Dans la science-fiction contemporaine, les extraterrestres sont souvent redevenus aussi étrangers que les avait imaginés Rosny. Aussi bien dans Vision aveugle que dans La trilogie du rempart sud (2014) de Jeff VanderMeer, avant même toute tentative de communication, les personnages doivent arriver à identifier où sont les extraterrestres, et ce qu’ils sont. Pour mener l’enquête, comme dans la nouvelle « L’histoire de ta vie » de Ted Chiang (1998, adaptée au cinéma sous le titre Premier contact), des équipes de scientifiques sont constituées, parmi lesquels les linguistes (ou la biologiste et la psychologue dans Le rempart sud, où le contact se fait en deçà de la parole) ont une part primordiale.
Là non plus, les résultats ne sont pas ceux qu’on attendait. Même si le récit de premier contact de Vision aveugle dégénère en lutte d’annihilation, l’enquête extraterrestre conduit Siri Keeton le synthétiste à retrouver la part d’humanité qu’on lui avait enlevée. Grâce à un vampire – qui n’est qu’une autre forme d’humain ; ou une facette des hommes dont ils auraient mieux fait de ne pas la laisser se redévelopper.
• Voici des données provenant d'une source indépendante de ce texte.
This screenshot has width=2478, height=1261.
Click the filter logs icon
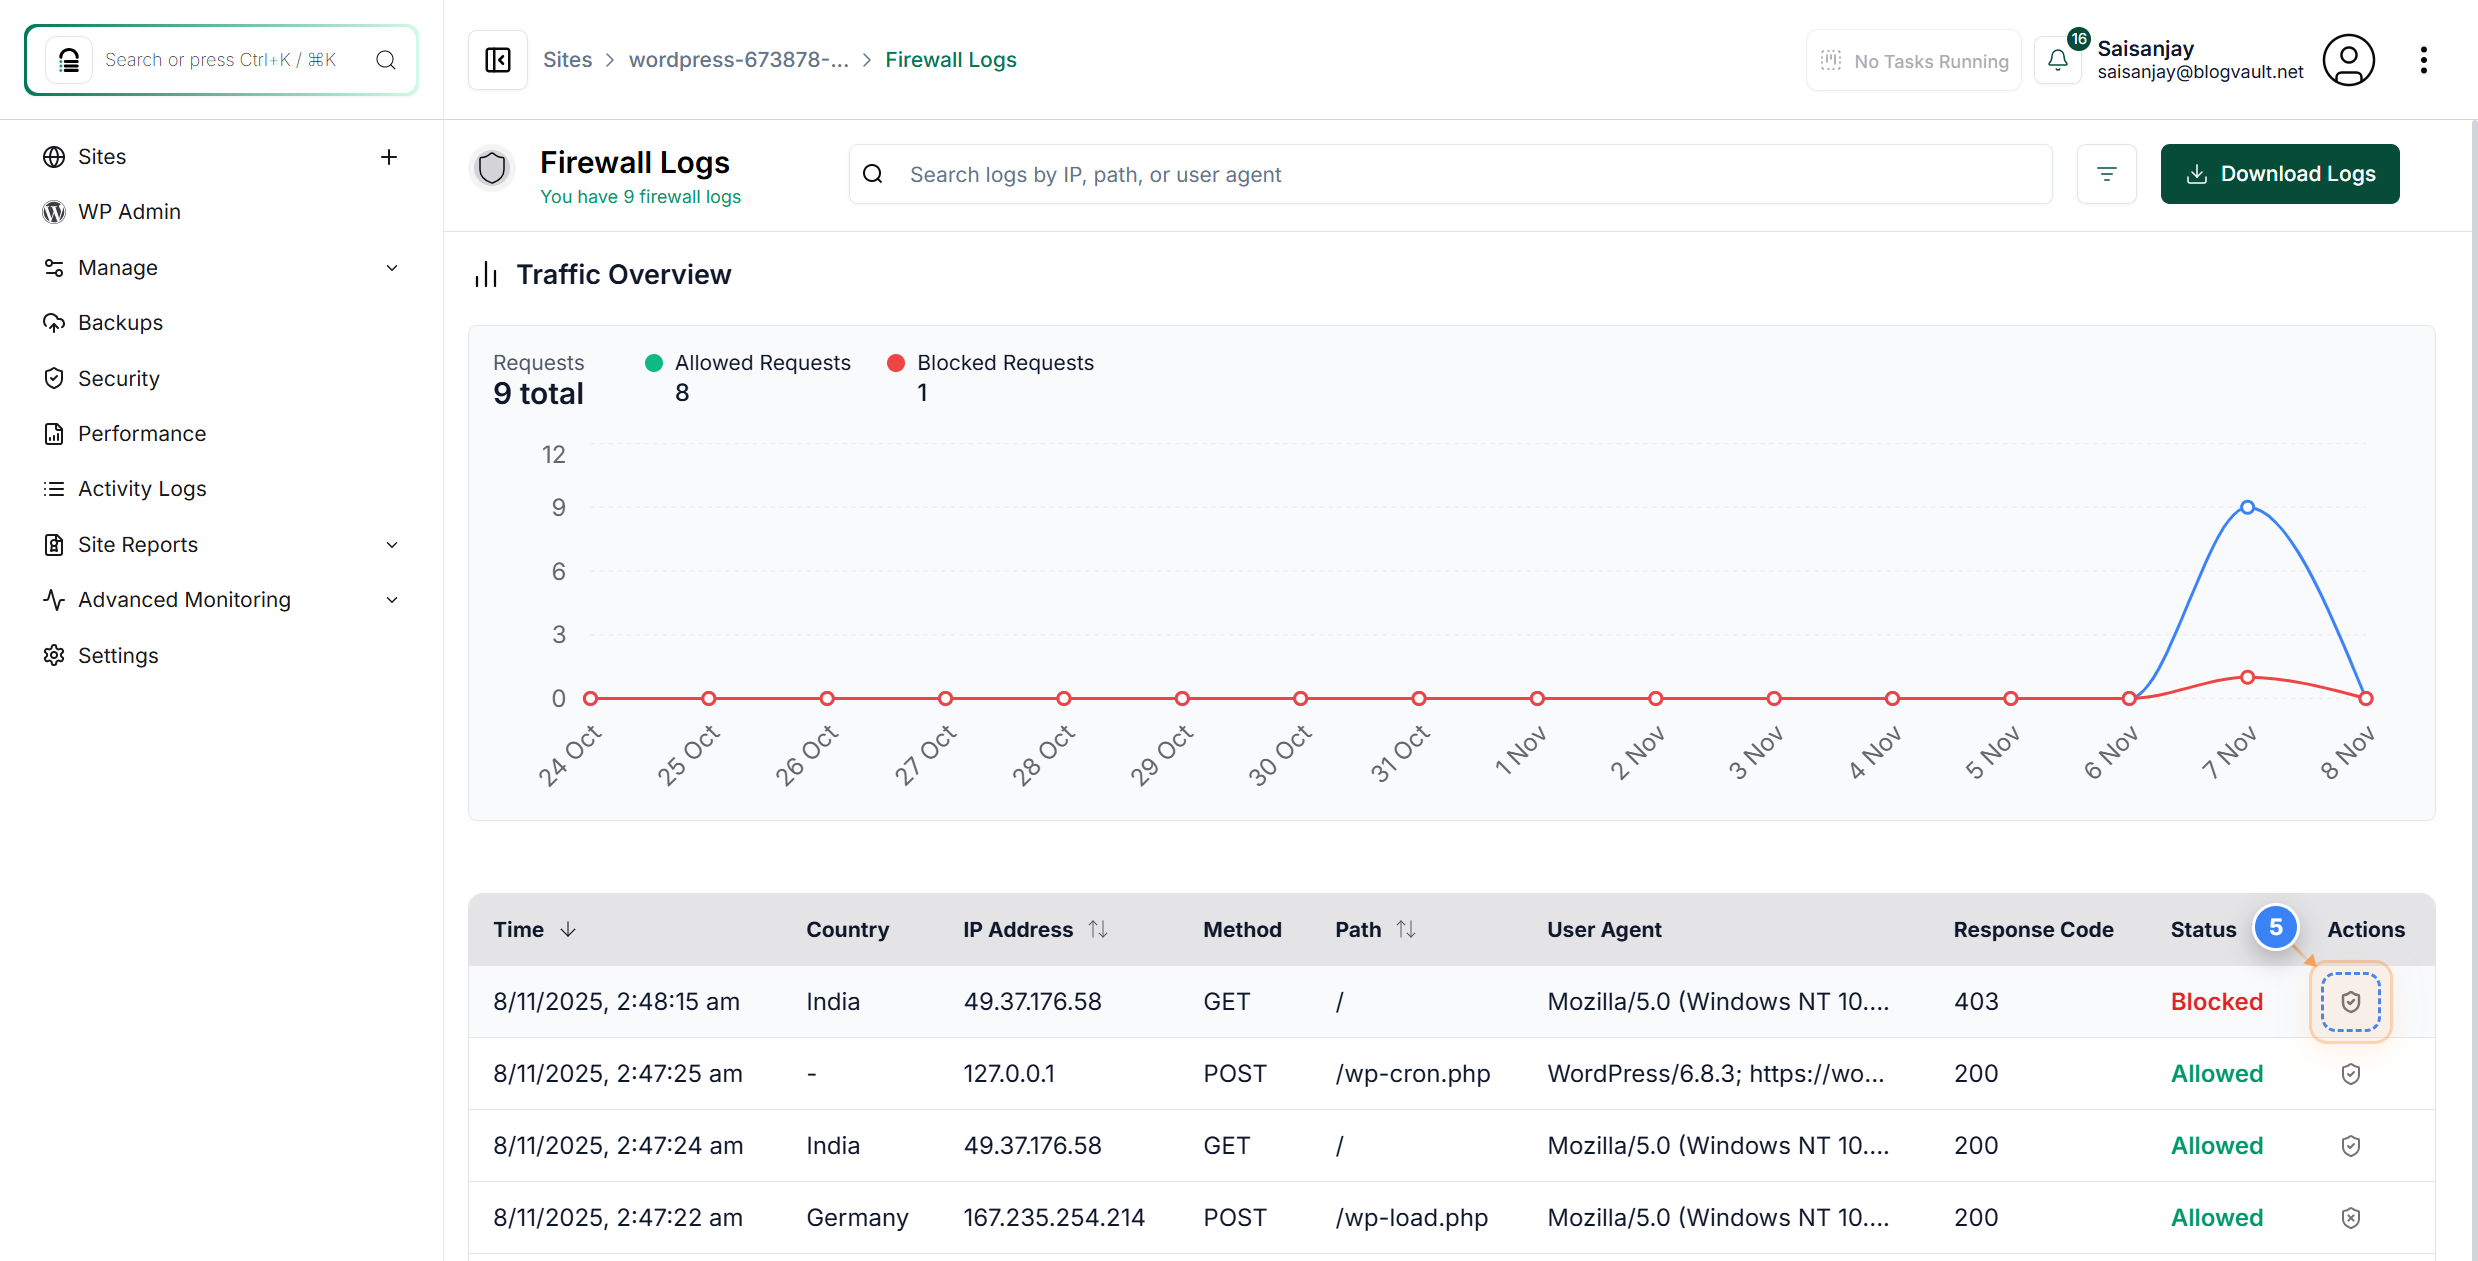2107,174
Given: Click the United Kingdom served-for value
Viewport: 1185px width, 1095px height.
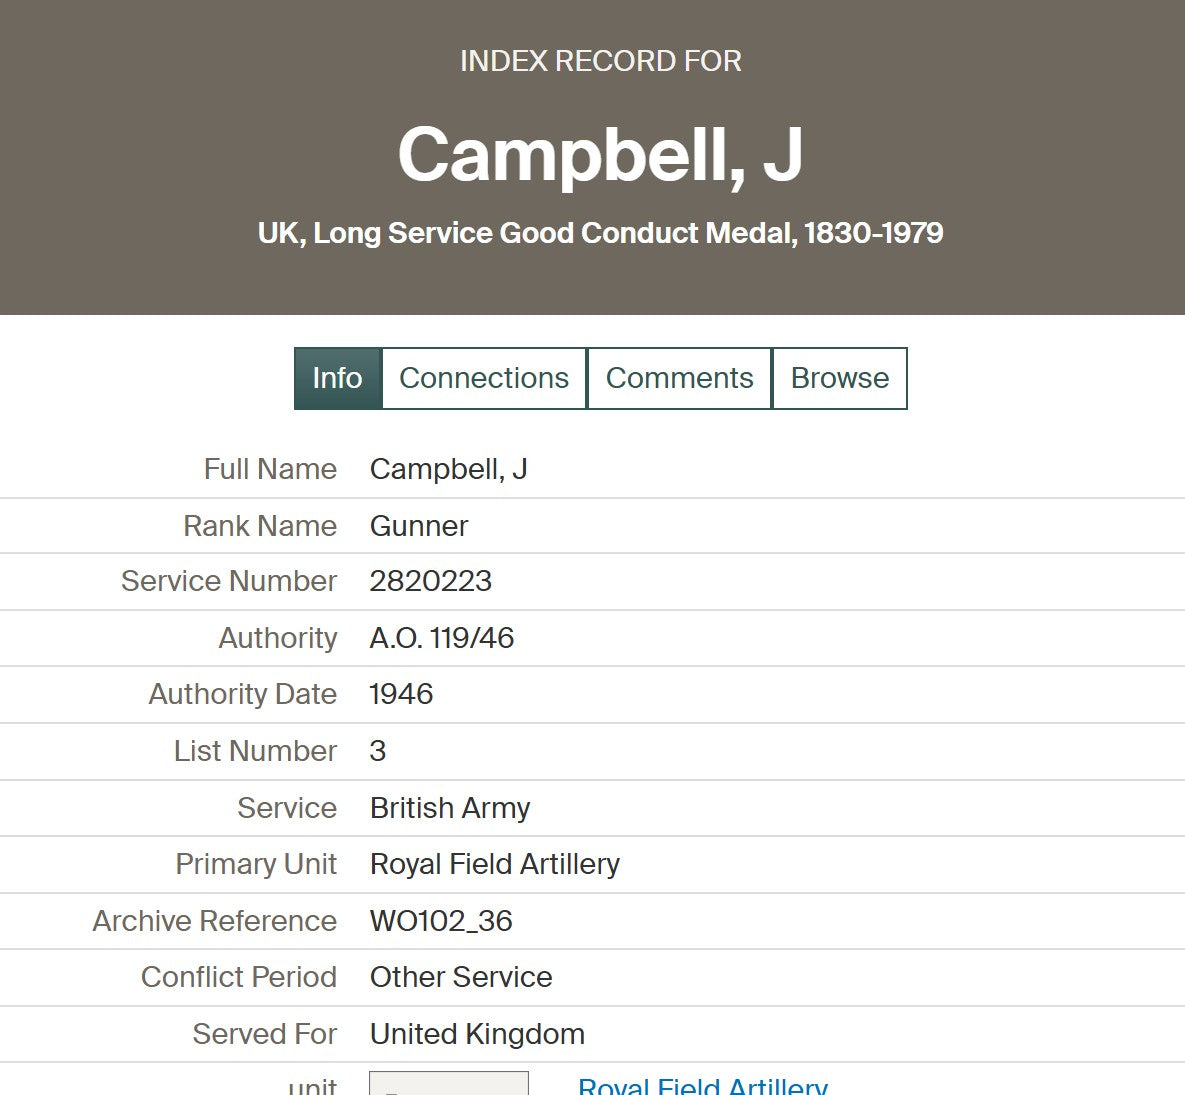Looking at the screenshot, I should [x=477, y=1034].
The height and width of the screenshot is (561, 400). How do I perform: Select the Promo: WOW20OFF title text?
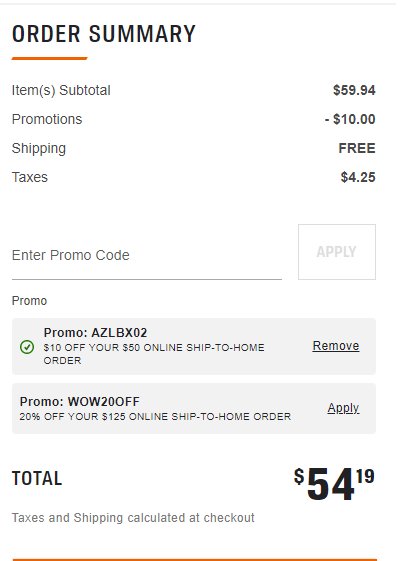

Dans La trilogie du rempart sud, plus que la nature ou les causes de l’intervention extraterrestre, compte la manière dont elle transforme les humains, ce que la biologiste et la psychologue vont découvrir d’elles-mêmes – comme les personnages de Jacques Abeille, mais au sens propre cette fois-ci.
Quant à eux, les « heptapodes » de « L’histoire de ta vie » repartent aussi mystérieusement qu’ils étaient arrivés, laissant cependant un langage magnifique, propre à révéler un « nouveau mode de conscience » libéré de la linéarité. L’investigation, comme celles de La trilogie du rempart sud, de Vision aveugle, de Jérusalem, conduit bien à un dévoilement : une nouvelle manière de considérer les choses, une modification dans l’ordre de la pensée. L’enquête dans la SF et le fantastique n’est pas un aboutissement, mais un processus. Elle organise la fiction pour conduire le lecteur à l’inconnu, à la surprise. Et elle l’invite à se prendre lui-même comme sujet ; à se remettre en question, à se débarrasser de ses certitudes, à se tenir en alerte ; à changer.